To detect an actual difference beyond random variation (i.e. to obtain a higher signal-to-noise ratio), it is important to use replication to obtain a sufficiently large sample size in the experiment.  Replication is the repeated application of the treatments to multiple independently assigned experimental units.  (Recall that randomization is an important part of controlling for confounding variables in an experiment.  Randomization ensures that the experimental units are independently assigned to the different treatments.)  The number of independently assigned experimental units that receive the same treatment is the sample size.

*Deterministic computer experiments are unlike most experiments; they do not have random variation in the responses.
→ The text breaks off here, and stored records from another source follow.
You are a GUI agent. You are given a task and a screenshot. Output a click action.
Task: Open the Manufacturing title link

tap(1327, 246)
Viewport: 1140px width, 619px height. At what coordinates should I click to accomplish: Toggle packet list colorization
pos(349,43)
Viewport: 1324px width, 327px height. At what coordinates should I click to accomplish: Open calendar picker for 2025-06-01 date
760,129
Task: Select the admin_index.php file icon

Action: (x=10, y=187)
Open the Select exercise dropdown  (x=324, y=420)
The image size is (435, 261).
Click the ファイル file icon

Applied Statistics Lesson of the Day – Basic Terminology in Experimental Design #2: Controlling for Confounders

A well designed experiment must have good control, which is the reduction of effects from confounding variables.  There are several ways to do so:

  • Include a control group.  This group will receive a neutral treatment or a standard treatment.  (This treatment may simply be nothing.)  The experimental group will receive the new treatment or treatment of interest.  The response in the experimental group will be compared to the response in the control group to assess the effect of the new treatment or treatment of interest.  Any effect from confounding variables will affect both the control group and the experimental group equally, so the only difference between the 2 groups should be due to the new treatment or treatment of interest.
  • In medical studies with patients as the experimental units, it is common to include a placebo group.  Patients in the placebo group get a treatment that is known to have no effect.  This accounts for the placebo effect.
    • For example, in a drug study, a patient in the placebo group may get a sugar pill.
  • In experiments with human or animal subjects, participants and/or the experimenters are often blinded.  This means that they do not know which treatment the participant received.  This ensures that knowledge of receiving a particular treatment – for either the participant or the experimenters – is not a confounding variable.  An experiment that blinds both the participants and the experimenters is called a double-blinded experiment.
  • For confounding variables that are difficult or impossible to control for, the experimental units should be assigned to the control group and the experimental group by randomization.  This can be done with random number tables, flipping a coin, or random number generators from computers.  This ensures that confounding effects affect both the control group and the experimental group roughly equally.
    • For example, an experimenter wants to determine if the HPV vaccine will make new students immune to HPV.  There will be 2 groups: the control group will not receive the vaccine, and the experimental group will receive the vaccine.  If the experimenter can choose students from 2 schools for her study, then the students should be randomly assigned into the 2 groups, so that each group will have roughly the same number of students from each school.  This would minimize the confounding effect of the schools.